Погрозись он – потом ему и руки связаны: травит, мол, из личной ненависти, за критику. Видно, ушлый малый. Такого берегчись надо. Отдал и посмотрел с умом. А что он, дурак – с простым охотником на глазах у начальства воевать?! С передовиком тем более. Да и сложное это дело, между прочим, кто понимает. Что с него взять, с охотника? В должности не понизишь.

Панфилыч все это понимает, для него это как шашки! С правды, говорят про него, живет, неправду поддаивает. А что? Кто сгребет – тот и уведет, если по-нашему, по-простому.

Ну и другой стороной тоже умеет ударить. Встанет на собрании, медленно, внушительно: «В нашей Советской стране! При Советской-то власти, передовиков зажимать? Простых охотников? Разве так велит нам, значит, партия и правительство, чтобы передовых зажимать, а лентяям блага? Если, значит, ход этому делу дать, нас по головке партия и правительство не погладят! Кое-кто думает, мол, закон – тайга, прокурор – медведь? Не выйдет, товарищи!»

Панфилыч устал и на пеньке сидеть, встает, пошаркивая лыжами, начинает спускаться в белую долину Талого ручья, в Теплую падь. Теплая она потому, что ручейки бьют незамерзающие, но не теплые, а как огонь холодные.

У самых лыж мелькнула мышка – маленькая, едва лапками гребется. Панфилыч пригляделся, а это и не мышка вовсе – землеройка. Холодно и глубоко ей на снегу стоять лапками, медленно пробирается босиком. Панфилыч с необычайной резвостью ударил два-три раза по снегу, где унырнула мышка, придавил ее палочкой ольховой.

Вкус свой имеет каждый зверь. Соболь, например, очень любит землеройку, возлюбленный его запах. На одну такую бурозубку Панфилыч как-то трех соболей поймал, во как лезут за сластью! Панфилыч поднял бурозубку и рассмотрел мордочку с хоботком и множеством мелких зубов. До чего мала, с палец не будет, а хищная зверь.

Ночью, со сна, Панфилыч будет время от времени вздрагивать, покрикивать, просыпаясь от своего храпа. Будет в полусне растоплять печку и греться, а утром, покормив Майка, опять пойдет на охоту, настораживать второй из трех кругов, находящихся в его ведении. И эдак до глубоких снегов. Там полегче, делов-то мало останется: раз в три-четыре дня по кругам обежать.

Такова прекрасная жизнь охотника по мелкому снегу.

Ну а бывает, что мелкого снега вообще не бывает – сегодня чернотроп, а завтра – на метр, и нет сезона с собакой.
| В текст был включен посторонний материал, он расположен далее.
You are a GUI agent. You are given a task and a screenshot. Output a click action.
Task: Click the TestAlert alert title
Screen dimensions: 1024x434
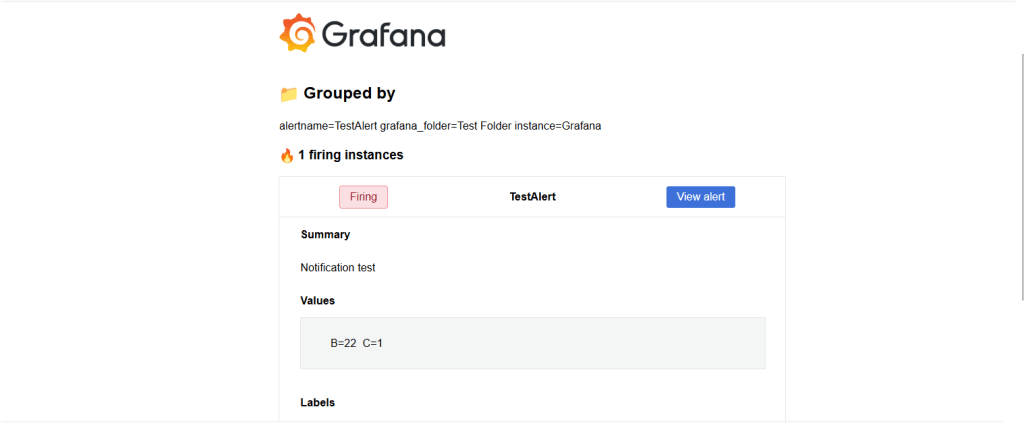click(x=532, y=197)
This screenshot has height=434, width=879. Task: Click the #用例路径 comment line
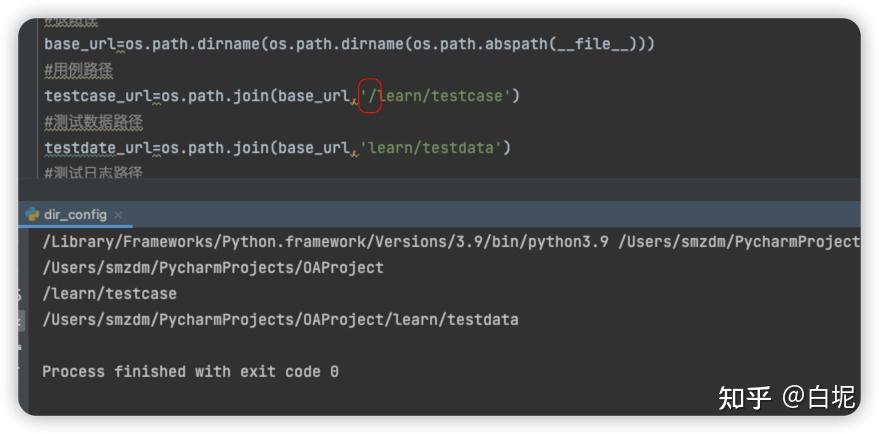(x=78, y=70)
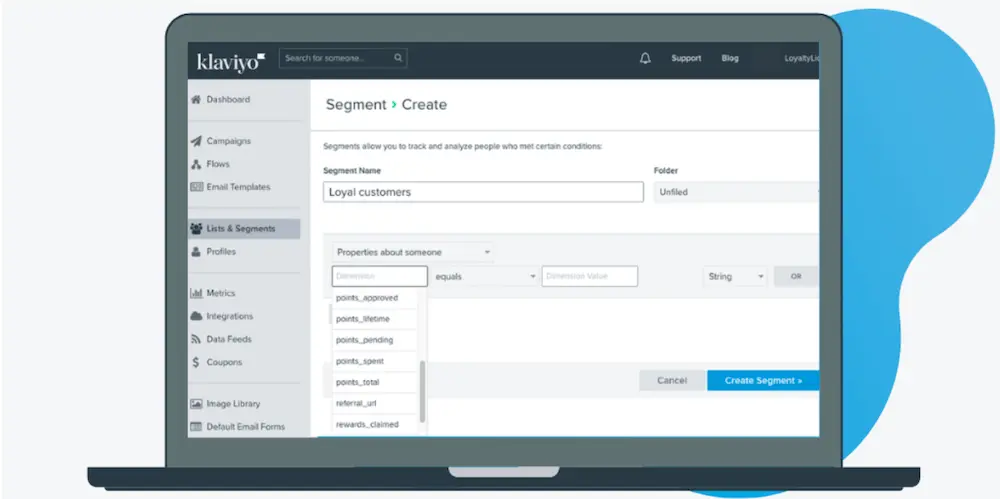
Task: Click the Create Segment button
Action: [762, 381]
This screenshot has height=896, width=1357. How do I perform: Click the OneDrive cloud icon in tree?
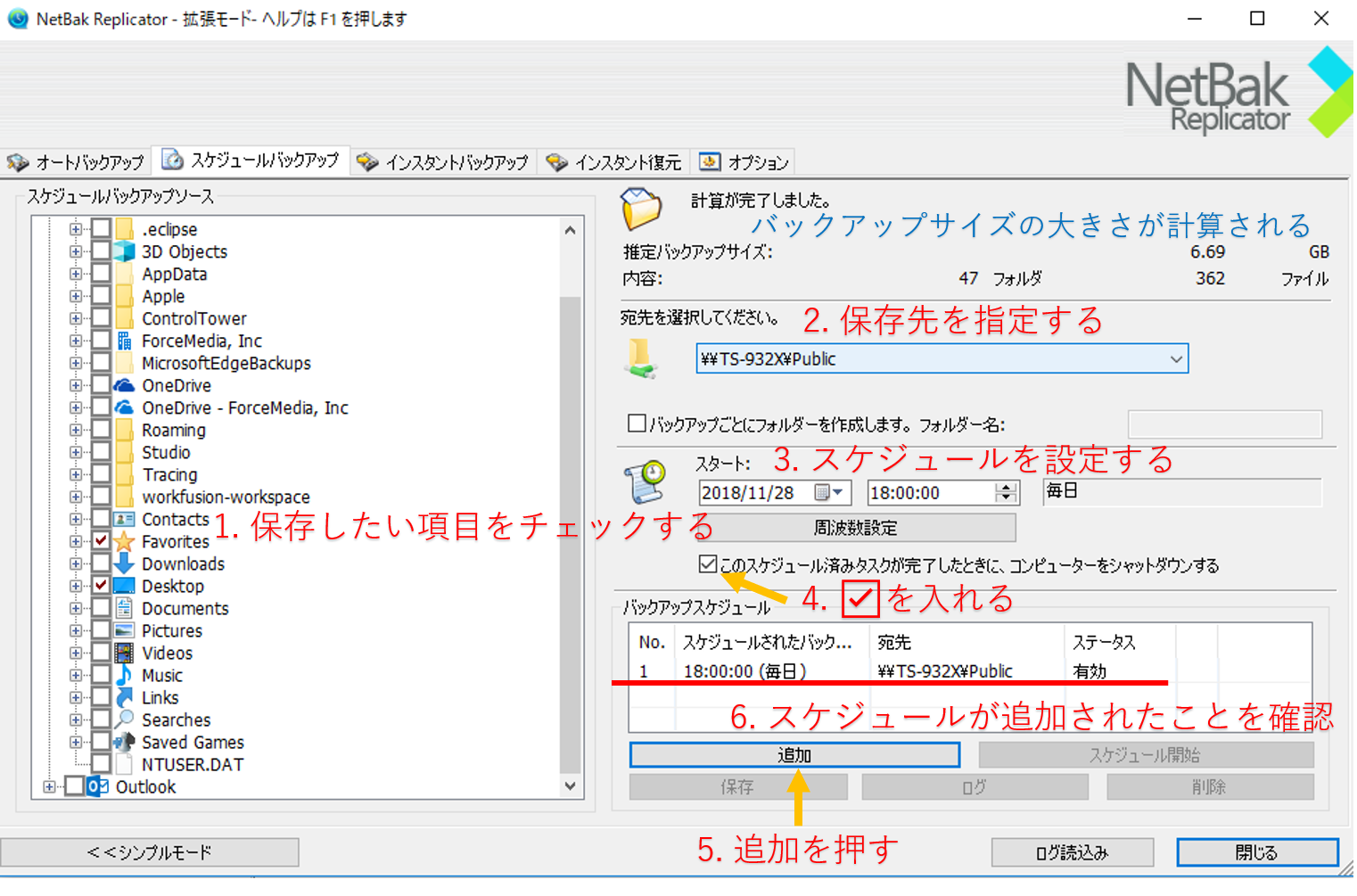125,385
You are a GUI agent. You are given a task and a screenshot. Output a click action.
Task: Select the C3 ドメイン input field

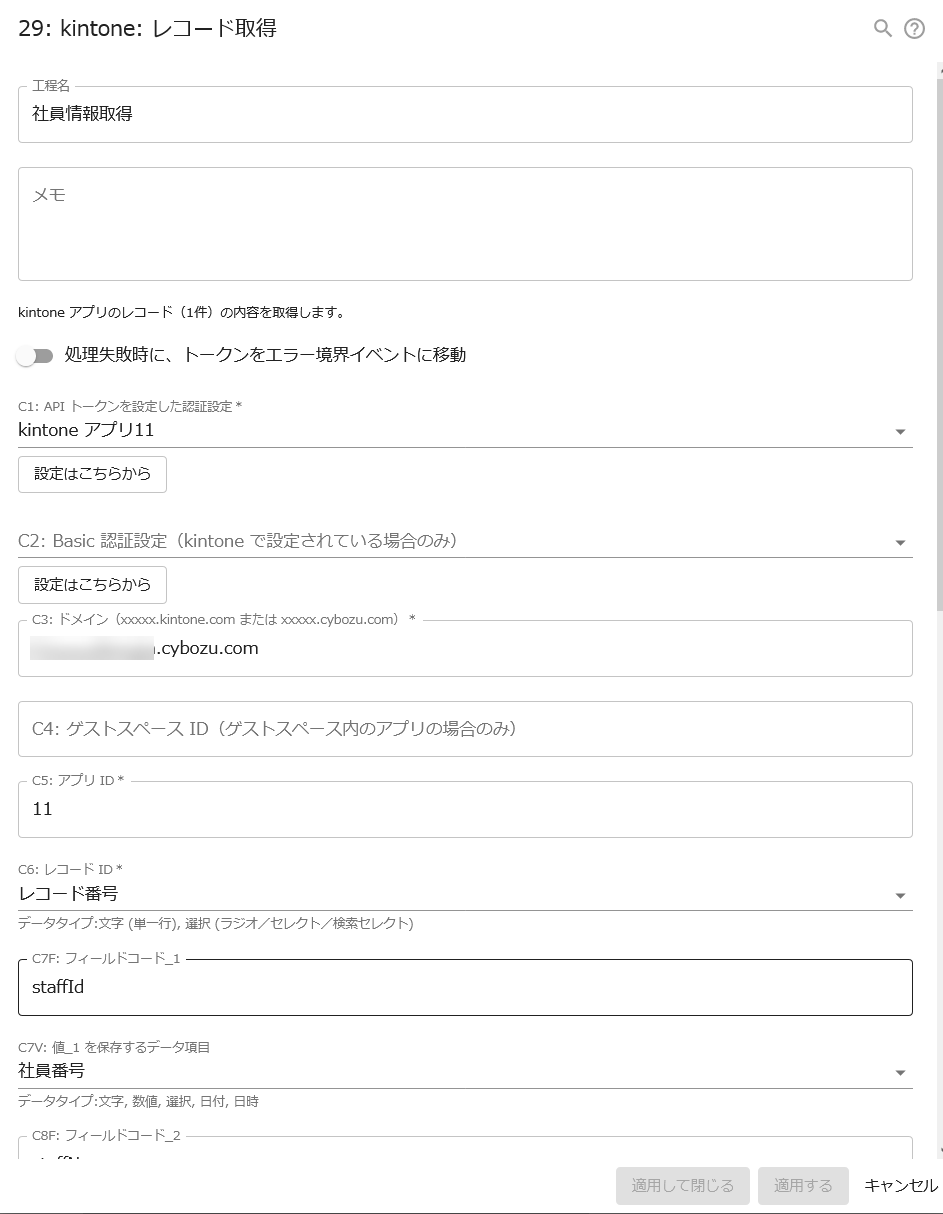click(x=466, y=648)
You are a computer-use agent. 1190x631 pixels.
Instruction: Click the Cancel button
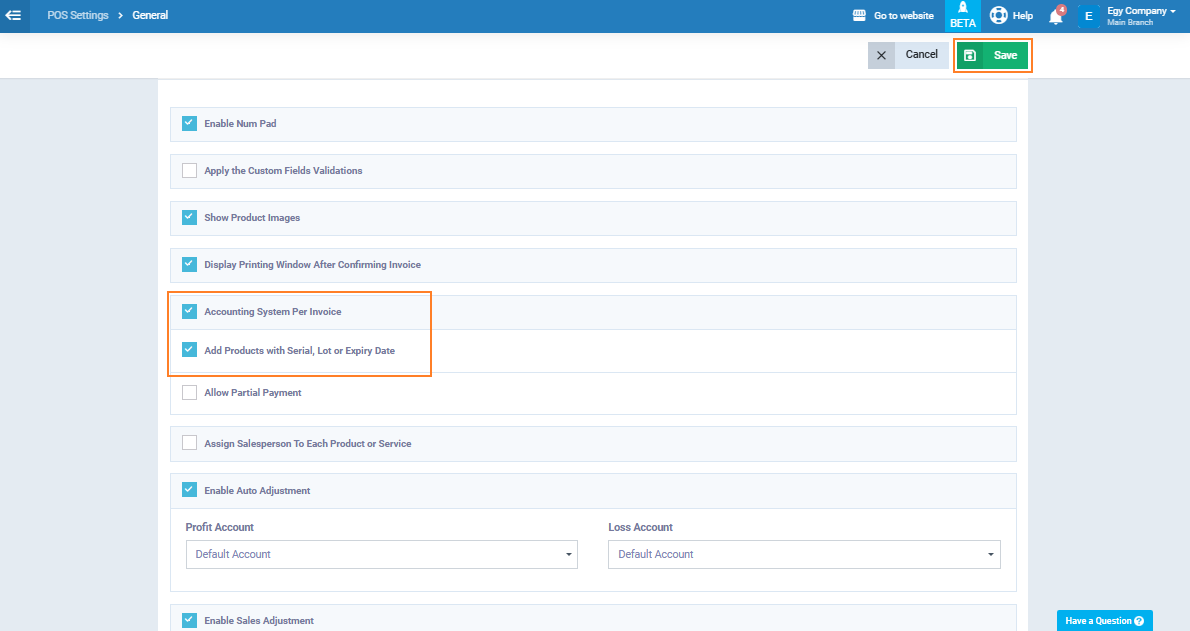[x=921, y=55]
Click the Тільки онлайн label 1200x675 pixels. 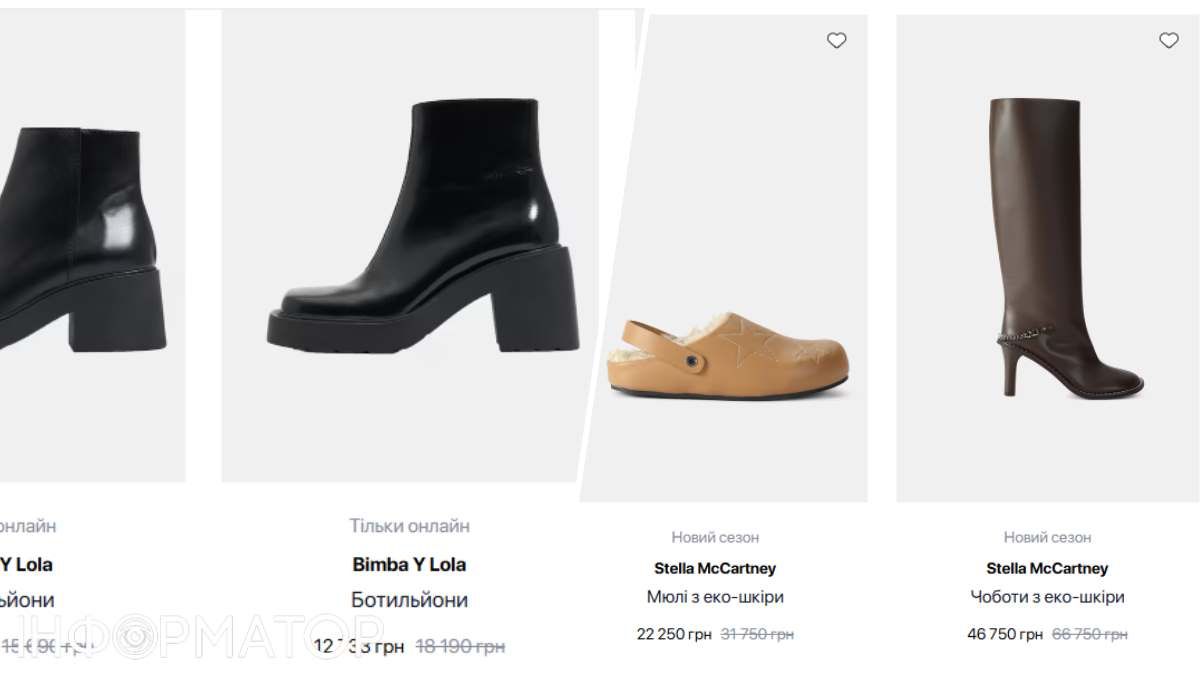coord(409,526)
Или дождем хватит, чиром снег заледенеет. Тогда всем сезонникам конец, у штатных-то плашки выручают, ну и с капканами, кто умеет.

Нынче-то хорошо, удобно получилось. И побелочили хорошо, и пособолевали. Теленка Михаил стеганул на дальнем кругу, мясо подтаскивает. Хорошо нынче. Пусть идут, пускай ложатся в черную тайгу белы снеги!